25) In the latter stages of his life, Hillary was openly critical of the overcrowding on Everest – as well as the increasing commercialisation of it.

26) Following more deaths on Everest in 2006, he was critical of attitudes on Everest that he deemed to be too ruthless. “People just want to get to the top [and] don’t give a damn for anybody else in distress… All I can say is that in our expedition there was never any likelihood whatsoever if one member of the party was incapacitated that we would just leave him to die,” he said.

27) Politically speaking, Hillary publicly supported New Zealand’s Labour Party in the country’s 1975 general election. He was a member of the ‘Citizens For Rowling’ campaign – a movement aimed at stopping the right-wing National Party leader Robert Muldoon winning office.

28) He also played an active part in a pro-choice advocacy group, the Abortion Law Reform Association of New Zealand.

29) In 1977, he led a jet-boat expedition down the Ganges River.

30) During his lifetime Hillary was the Honorary President of Mountain Wilderness, a non-governmental organisation dedicated to preserving mountain areas’ nature and culture.

31) Hillary wrote numerous books about his adventures including ‘View From The Summit’, ‘Nothing Venture, Nothing Win’, and ‘From The Ocean To The Sky: Jet Boating Up The Ganges’.

32) Hillary died of heart failure at Auckland City Hospital on the 11th of January 2008.

33) Hillary’s casket was taken to Auckland’s Holy Trinity Cathedral on the 21st of January 2008, where it lay in state.

34) His state funeral was held the day after on the 22nd of January 2008.

35) In January 2008, Lukla Airport in Nepal had its name officially changed to the Tenzing-Hillary Airport.

 

Pictured: Tenzing-Hillary Airport in Lukla

36) The majority of Hillary’s ashes were scattered in Auckland’s Hauraki Gulf with the remainder of them going to a Nepalese monastery near Everest.

37) Initially there had been plans, as per Hillary’s wishes, to have his ashes scattered on the summit of Everest. This idea was shelved in 2010.

38) Helen Clark, New Zealand’s Prime Minister at the time, paid tribute to Hillary, saying: “The legendary mountaineer, adventurer, and philanthropist is the best-known New Zealander ever to have lived. But most of all he was a quintessential Kiwi.”

39) In 1984, Hillary became New Zealand High Commissioner to India.

40) As a youngster, Hillary took up boxing.

41) On the summit of Everest, in 1953, Hillary left a cross while Norgay left some chocolates.

42) The first person the pair met on the way back down Everest was a mountaineer called George Lowe. Hillary reportedly said to him: “Well, George, we knocked the bastard off.”

43) There are two Antarctic features named after Hillary. The Hillary Coast, south of Ross Island, and the Hillary Canyon, an undersea feature in the Ross Sea.

44) In 2003, a 2.3-metre bronze statue of Hillary was unveiled, by Hillary himself, in Mount Cook Village.

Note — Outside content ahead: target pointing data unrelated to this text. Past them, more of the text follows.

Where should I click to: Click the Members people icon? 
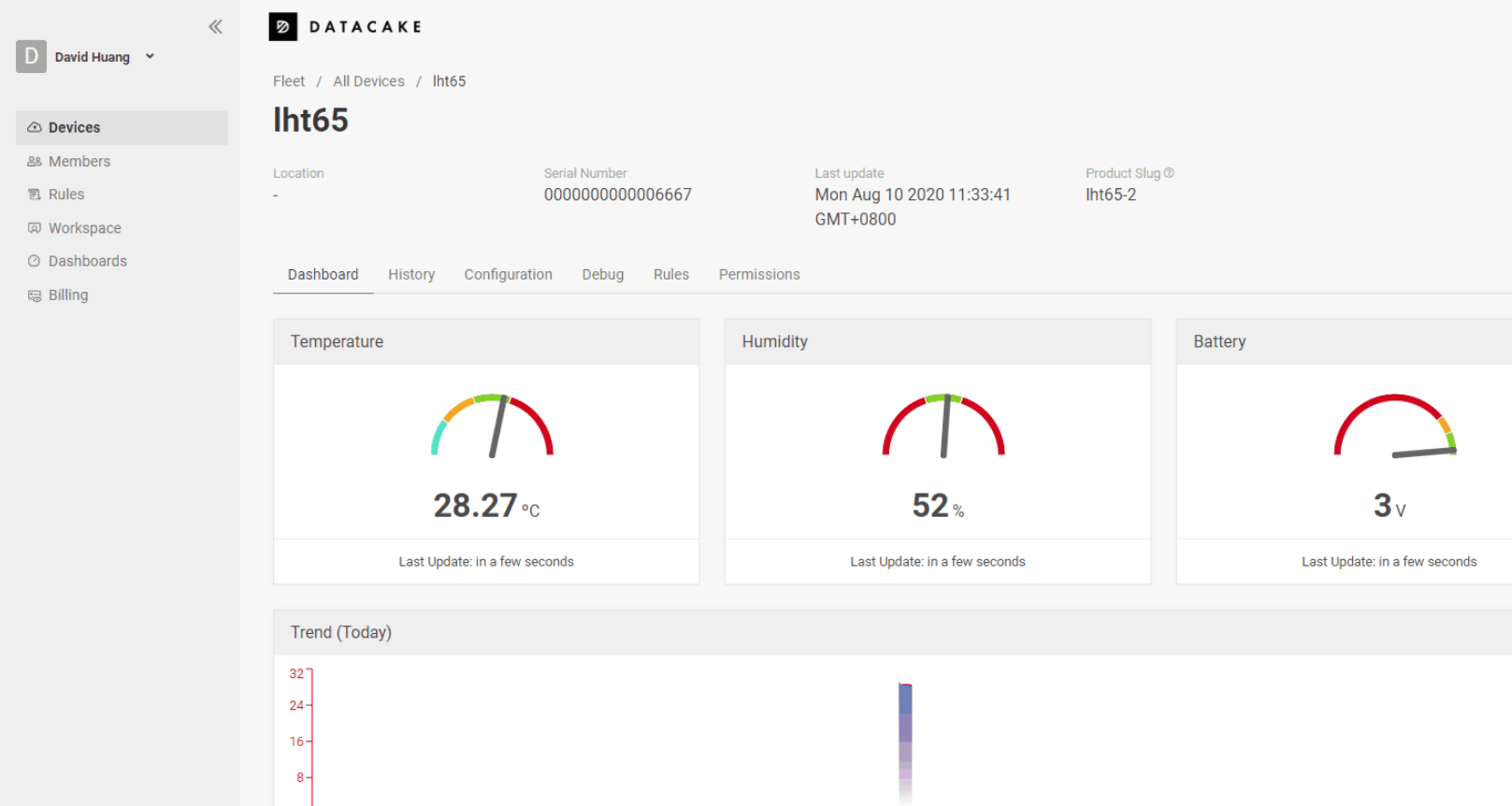tap(35, 161)
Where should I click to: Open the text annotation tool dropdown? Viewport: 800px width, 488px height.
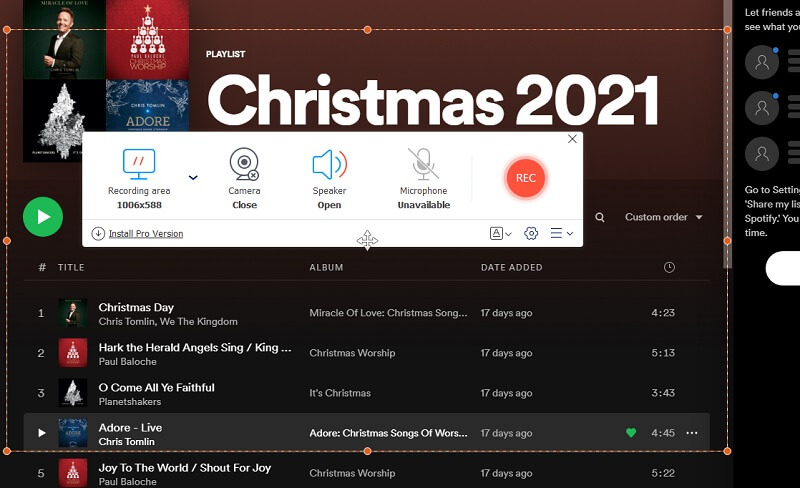point(500,233)
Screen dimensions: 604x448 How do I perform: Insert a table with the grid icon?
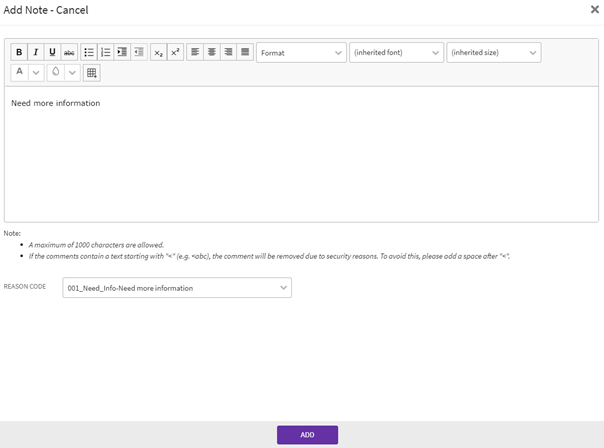(x=91, y=73)
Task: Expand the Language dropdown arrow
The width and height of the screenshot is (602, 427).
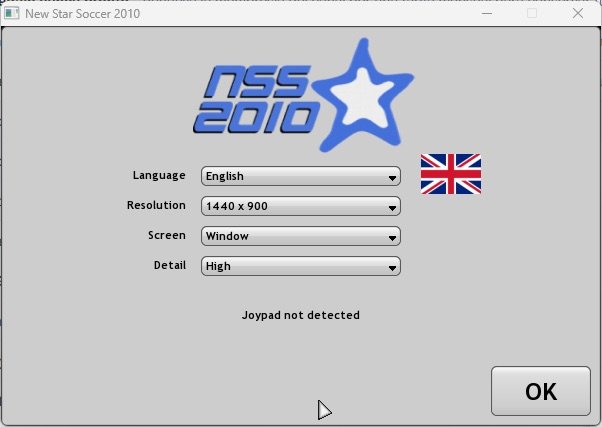Action: click(x=393, y=177)
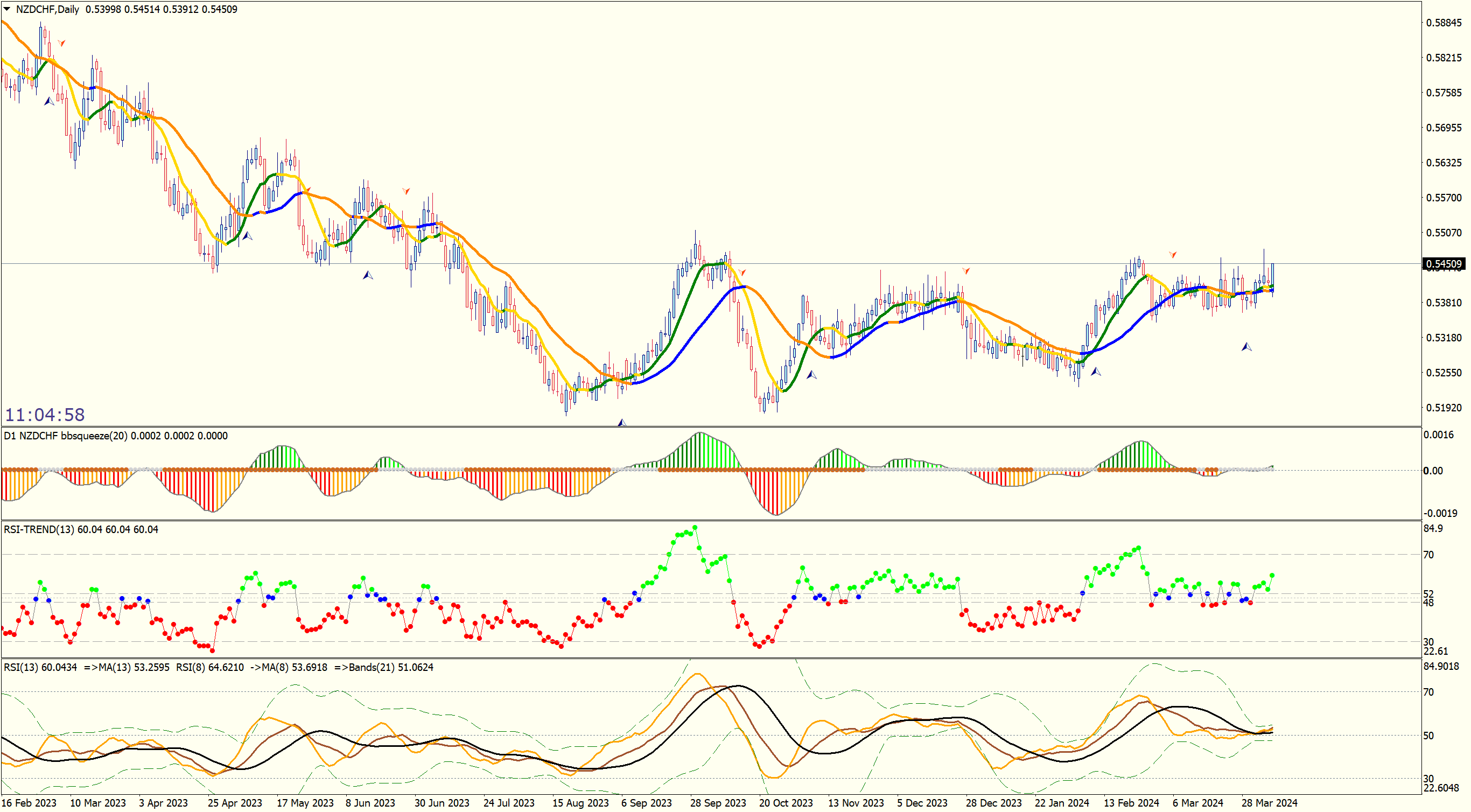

45) The ‘Hillary Trail’ is a hiking trail near Auckland, named after him.

46) The ‘Hillary Step’ was a near vertical 12-metre high rock face close to the summit of Everest. It was significantly altered by the devastating 2015 earthquake that hit Nepal.

47) Hillary was knighted by Queen Elizabeth II in 1953, after summiting Everest.

48) Time Magazine listed him as one of the 100 most influential people of the century.

49) In an interview in 1995, Hillary said “I think the most worthwhile things I’ve done have not been on the mountains or in the Antarctic, but doing projects with my friends, the Sherpa people. The twenty-seven schools we’ve now established, the hospitals – those are the things I would like to be remembered for.”

50) Despite being one of the most famous adventurers in history, Hillary loved going home to the west coast of Auckland. On this particular subject, he once said: “That is the thing that international travel brings home to me – it’s always good to be going home. This is the only place I want to live in; this is the place I want to see out my days.”

51) News of the first Everest ascent was announced to the British public on the eve of the Queen Elizabeth II coronation. The press labelled it a “coronation gift.”

52) In 2013, the Government of Nepal proposed to name a 7,681-metre high mountain in the Himalayas ‘Hillary Peak’ – in honour of the man himself.

53) Hillary’s middle name was Percival.